Scaling Rails: Understanding Puma Workers, Threads, and Database Connection Pooling

Introduction
Hello folks! in this article I’m going to be going through all the needed calculations to properly tune your rails app in production. This article aims to provide a schematic for calculating the threads needed both application wise and database wise so no request or background job fails to acquire a database connection when things get heated. Let’s start.
Puma and its workers
First of all let’s start off by talking about Puma which is the default rails web server and how it operates generally.
When booting up puma. It has configurations related to the number or workers and the number of threads per worker but what are both?
When setting the worker variable to 2 for example. Puma will then fork its operating system process however many times you set worker (in our case 2). This means you will have workers count of your rails code as instances ready to serve http requests.
In each puma worker there will be multiple threads based on the threads configuration. However due to the GIL lock in ruby, only one thread can be executed at a moment of time unless this thread is doing some blocking operation (I/O) then the GIL lock is released and other threads can run safely.
So far that means if we have an instance with 2 workers and 2 threads per worker we will have the following number of threads:
Number of DB threads = Worker count * thread per worker = 2 × 2 = 4
That means for each thread we need to reserve a potential thread from the database connection pool because potentially every application thread might connect to the database at one point depending on the load.
Rails maintains its own database connection pool, with a new pool created for each worker process. Threads within a worker will operate on the same pool.. If a Puma Worker utilizes 5 threads per worker, then the database.yml must be configured to a connection pool of 5, since each thread could possibly establish a database connection.
Since each Worker is spawned by a system fork(), the new worker will have its own set of 5 threads to work with, and thus for the new Rails instance created, the database.yml will still be set to a connection pool of 5.

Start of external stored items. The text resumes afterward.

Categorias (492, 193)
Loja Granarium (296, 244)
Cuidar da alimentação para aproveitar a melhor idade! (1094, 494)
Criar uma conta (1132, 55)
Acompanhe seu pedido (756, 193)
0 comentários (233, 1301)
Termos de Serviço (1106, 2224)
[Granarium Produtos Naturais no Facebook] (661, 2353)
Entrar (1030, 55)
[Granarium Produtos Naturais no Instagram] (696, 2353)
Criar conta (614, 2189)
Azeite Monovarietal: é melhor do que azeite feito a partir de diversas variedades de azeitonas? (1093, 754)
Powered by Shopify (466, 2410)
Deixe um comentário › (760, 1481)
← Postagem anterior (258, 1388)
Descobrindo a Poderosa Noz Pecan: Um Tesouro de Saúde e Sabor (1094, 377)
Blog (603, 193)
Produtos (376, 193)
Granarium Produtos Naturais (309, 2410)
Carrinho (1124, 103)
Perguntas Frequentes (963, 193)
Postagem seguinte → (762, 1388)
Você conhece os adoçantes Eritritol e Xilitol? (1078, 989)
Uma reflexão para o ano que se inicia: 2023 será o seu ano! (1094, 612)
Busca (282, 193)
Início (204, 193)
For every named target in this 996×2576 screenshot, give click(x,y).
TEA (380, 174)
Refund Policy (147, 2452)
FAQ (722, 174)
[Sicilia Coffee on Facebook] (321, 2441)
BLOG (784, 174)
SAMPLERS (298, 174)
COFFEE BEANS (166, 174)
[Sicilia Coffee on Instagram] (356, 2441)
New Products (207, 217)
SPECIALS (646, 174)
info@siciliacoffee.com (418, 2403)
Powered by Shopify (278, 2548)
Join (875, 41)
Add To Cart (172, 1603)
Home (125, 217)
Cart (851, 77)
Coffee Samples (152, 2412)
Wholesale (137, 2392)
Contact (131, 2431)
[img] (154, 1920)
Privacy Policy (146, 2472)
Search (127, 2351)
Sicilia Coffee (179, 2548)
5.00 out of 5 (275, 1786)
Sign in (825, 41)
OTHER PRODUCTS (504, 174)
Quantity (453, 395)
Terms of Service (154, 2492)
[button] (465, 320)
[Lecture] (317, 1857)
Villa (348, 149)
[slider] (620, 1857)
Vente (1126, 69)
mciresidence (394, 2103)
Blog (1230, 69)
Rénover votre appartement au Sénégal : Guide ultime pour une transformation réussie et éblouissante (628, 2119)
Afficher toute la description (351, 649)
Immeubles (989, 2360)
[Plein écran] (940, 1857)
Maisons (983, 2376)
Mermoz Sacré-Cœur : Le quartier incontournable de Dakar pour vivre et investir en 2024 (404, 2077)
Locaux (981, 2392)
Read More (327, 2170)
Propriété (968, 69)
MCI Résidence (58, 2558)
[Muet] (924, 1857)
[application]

Rails Database connection pool VS Actual Database Pool
It’s important before moving forward to be able to differentiate between these two as they might confuse a lot of people. In each rails app it maintains its own database connection pool. This is nothing but a pool of threads reserved for the database connection when needed a thread gets picked from the pool, does its job and goes back to be reused again later on. It’s usually by default set by the <%= ENV.fetch("RAILS_MAX_THREADS") { 5 } %> This resembles the max threads in a single puma worker. Meaning for every instance of the ruby code invoked we will have a db pool of the thread count specified in this env.
Actual database pool for example the PostgreSQL connection pool (or the connections PostgreSQL accepts) defines how many connections the PostgreSQL server can manage simultaneously across all clients where it limits the total number of concurrent database connections the PostgreSQL server can handle. Controlled in postgresql.conf by the max_connections parameter we can alter it accordingly.
This will come in handy later on so make sure you understand the difference before proceeding.
Sidekiq
Now let’s imagine this scenario.
Postgres
max_connectionsis set to 100We have a rails app operated by Puma web server and the config is as follows:
workersis set to 5max_threadsis set to 20
Knowing this information We have 100 max_connections from Postgres side and 5×20=100 threads potentially connecting to Postgres from the Application side. They are the same count
Now comes in a background job process such as sidekiq. And sidekiq has it’s completely separate configuration regarding concurrency where concurrency is the number of threads for sidekiq to operate on.
Threads in Ruby operate under fundamentally different paradigms, largely due to the Global Interpreter Lock (GIL) in MRI Ruby. In Rails (running under a server like Puma), each thread is responsible for handling one request at a time. There is no true concurrency for CPU-bound tasks because of the GIL in MRI Ruby. Threads in Rails can perform concurrent operations when waiting for I/O-bound tasks (e.g., database queries, external API calls). During such waiting periods, other threads can process requests. A thread finishes one request entirely before moving on to the next.
In Sidekiq the GIL lock is still there but the nature of job processing makes it feel more concurrent. Because job processing might have a lot more I/O (db access, external API calls) it has a lot more context switching between threads than the web server (GIL gets released).
When tuning the postgres max_connections we need to make sure that we take sidekiq into consideration.
The equation becomes as follows:
pg_max_connections = (Puma worker count * RAILS_MAX THREADS) + (Sidekiq concurrency * Sidekiq process count)
Meaning if we have 1 sidekiq process with a concurrency of 5 We need to increase the max_connections from 100 to 105 so each thread can potentially grab a connection to the database.
Summary
When stress testing and scaling a Rails application, it’s crucial to understand how all components work together seamlessly. A lack of database connections leading to 500 errors is one of the worst experiences a user can face, and addressing this should be a top priority. By gaining deeper insights into these mechanisms, you can ensure your application is resilient, scalable, and user-friendly. I hope this article has helped clarify these concepts, and I look forward to sharing more in the next one!